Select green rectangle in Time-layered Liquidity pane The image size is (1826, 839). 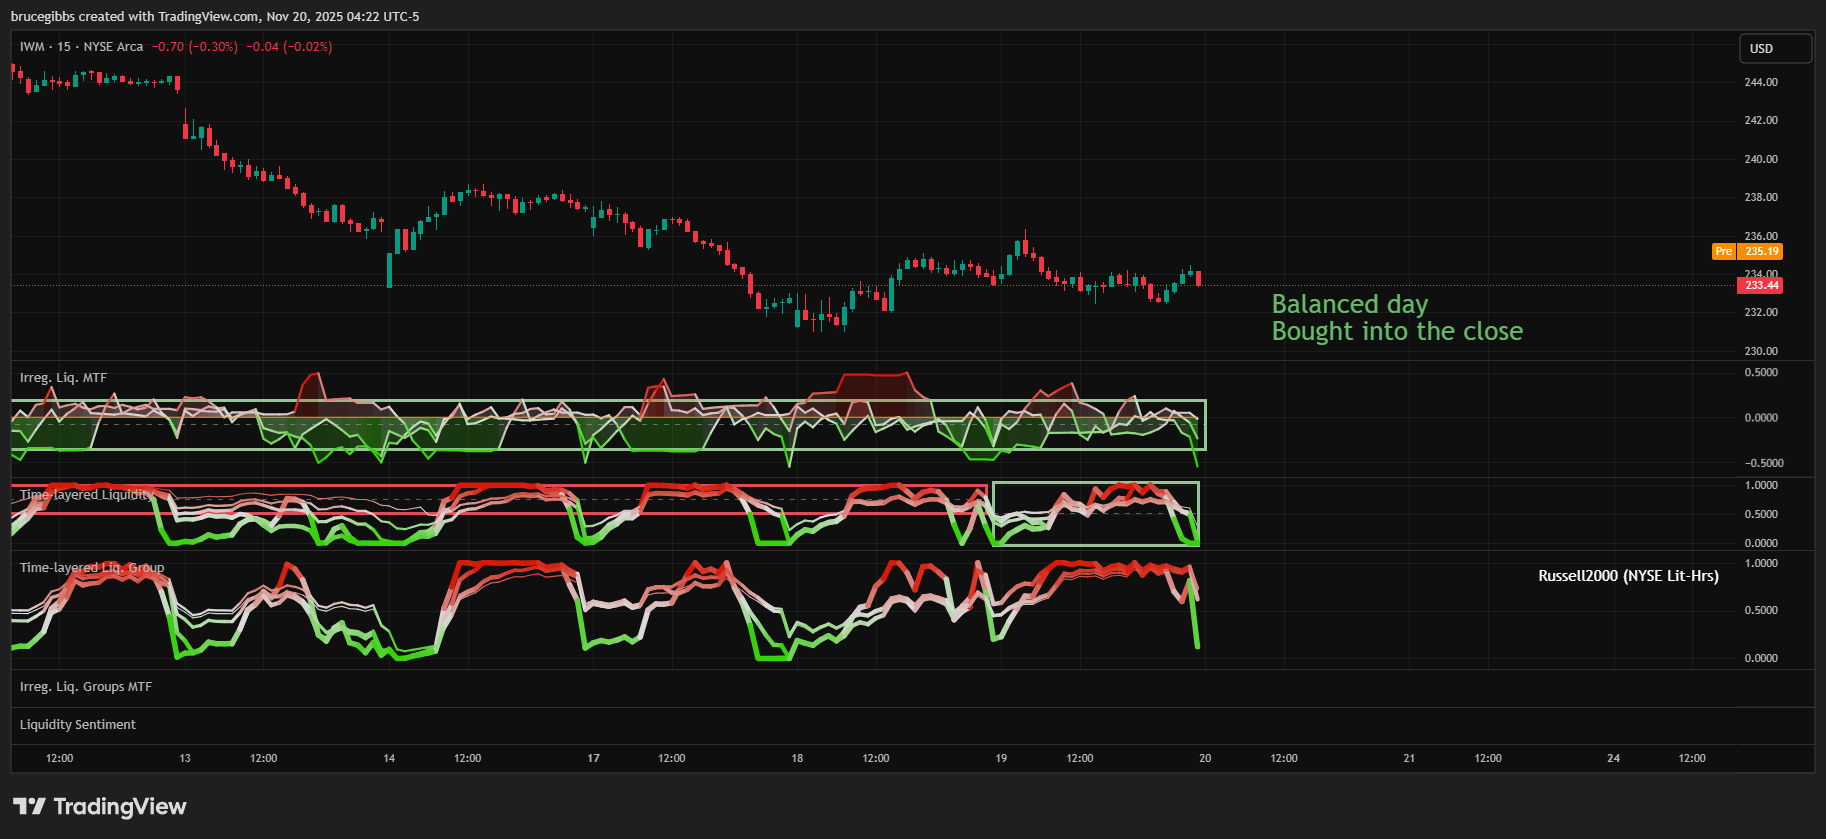[1095, 483]
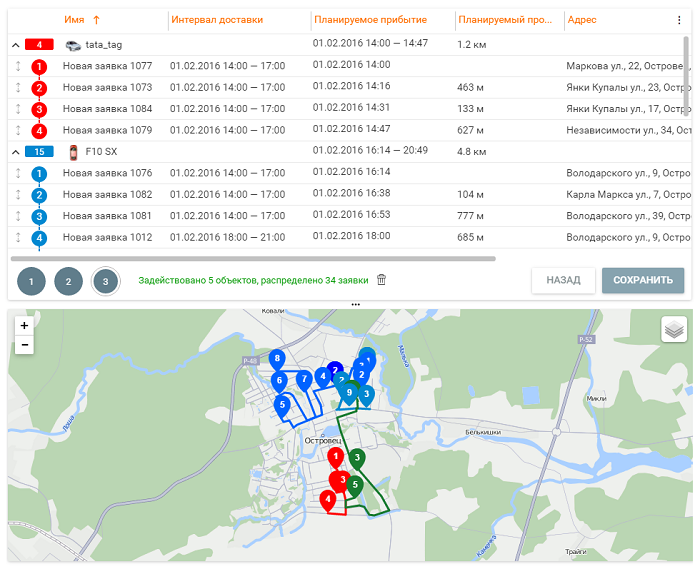Collapse the tata_tag route group

pos(15,45)
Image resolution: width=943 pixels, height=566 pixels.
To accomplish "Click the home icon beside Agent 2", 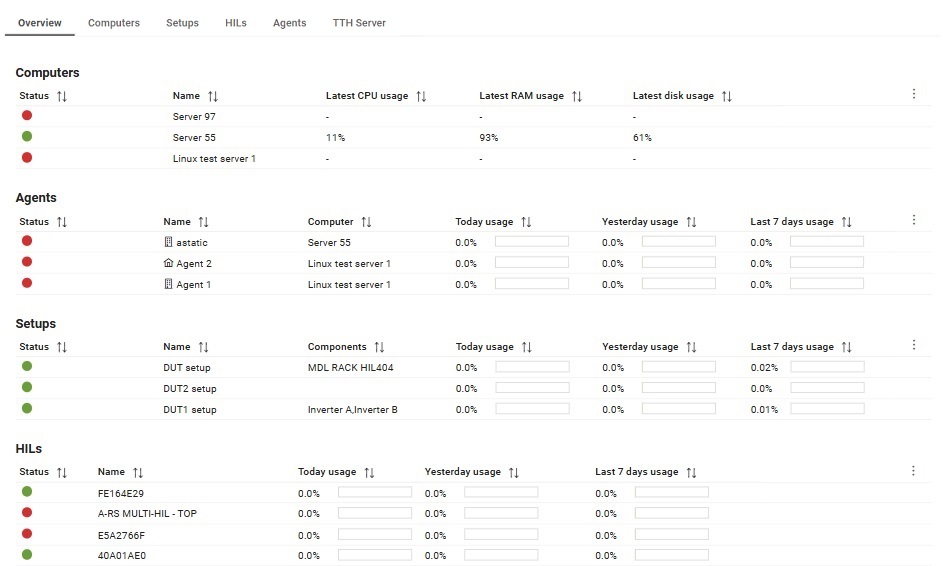I will pos(168,263).
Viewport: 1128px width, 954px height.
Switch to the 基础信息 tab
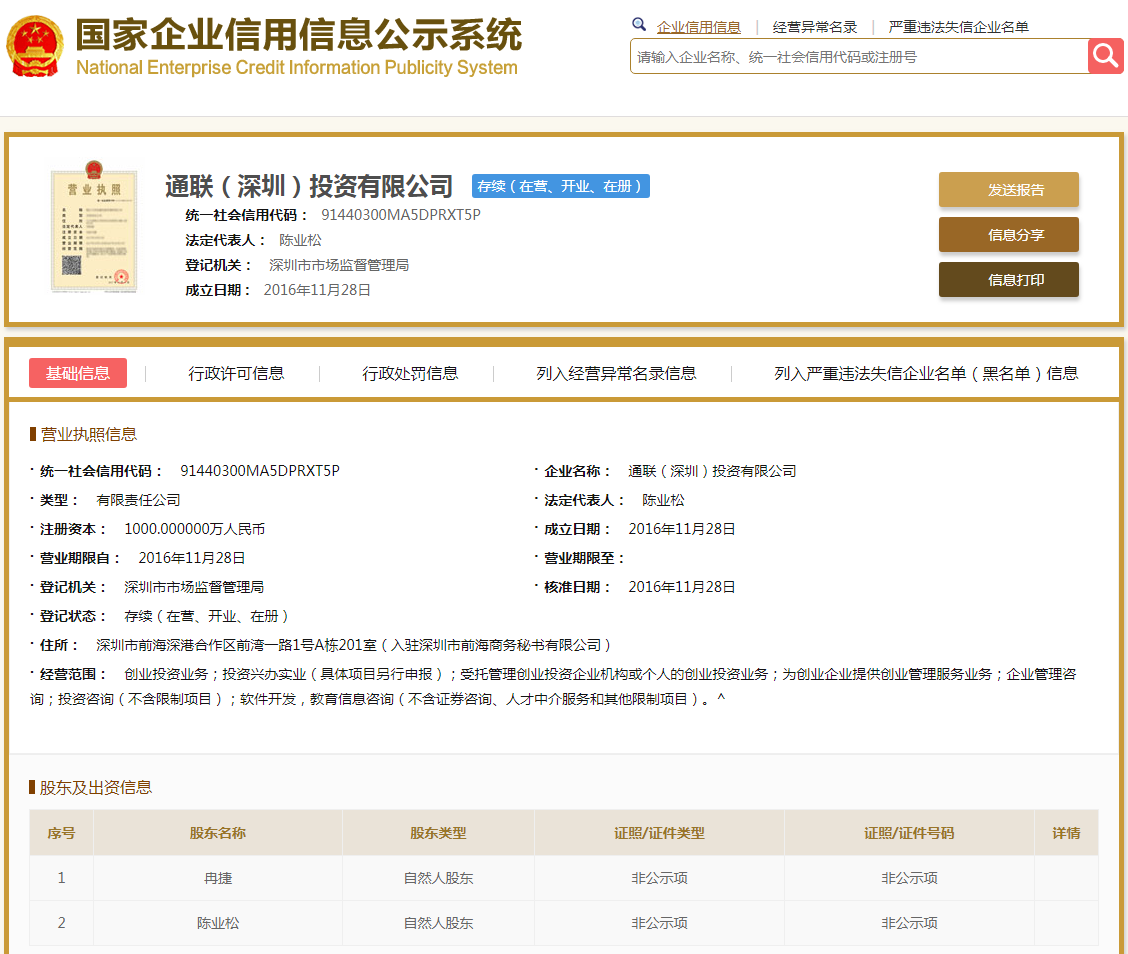click(78, 373)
#####
§ **ACTION ITEM**: Where a line in the material contains "width", copy that line.

§ **RESPONSE TO THE EXERCISE**:
Image resolution: width=943 pixels, height=566 pixels.
Viewport: 1128px width, 954px height.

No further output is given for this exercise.